No new ground was covered here, but as my final session at DAC it was a good wrapup on AMS issues.
- In a reversal of digital thinking, Intel described how they must now apply AMS verification to microprocessors. There are many analog phenomena to be accounted for, even in "purely" digital blocks; leakage, power-up/power-down, reliability, noise, variability, etc.
- TI presented some of the same material from the Tuesday AMS breakfast, discussing the complexity of verifying digitally-controlled analog blocks. Interface problems between multiple power domains, power-up/down transient behavior, and incomplete assumptions were some of the problems described.

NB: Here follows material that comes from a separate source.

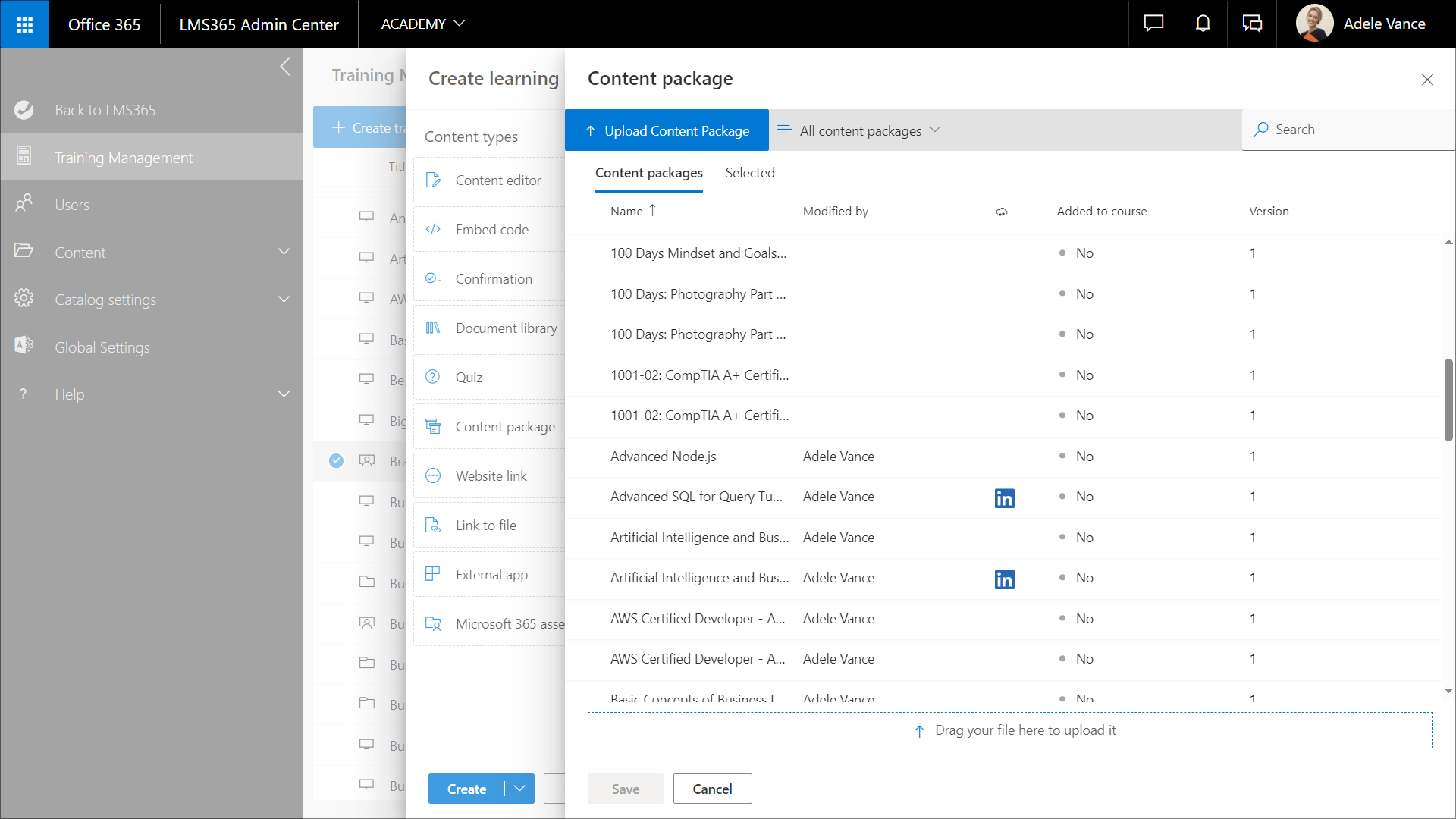Click LinkedIn icon on Advanced SQL row
This screenshot has width=1456, height=819.
point(1004,498)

- Eric from Intel said that they have not yet decided on the use of behavioral models, which require 10X the effort of digital modeling, versus Fast-SPICE. The current preference is for SPICE.
- Prof. Gielen talked about how using models is necessary, but risks leaving out details. He mentioned that academia is working on methods to aid in AMS model creation. Companies such as Lynguent and Orora were showing solutions in this space at DAC, but it is sad to see that we have not come further more than 10 years after we first started working on a solution at Antrim.
- In the Q&A, an engineer from Sony asked how often is AMS IP re-used? Intel said they re-use IP, but it still needs to be validated within the chip? TI also re-uses IP, but quite often it needs to be re-designed.
- Georges talked about how more designs are taking advantage of digital correction to be more resilient.
- In regards to noise & cross-talk: panelists stated that it just can't be simulated at the top level, and you need to rely on designer judgment.
- Intel would like to see analog assertion capability in System Verilog.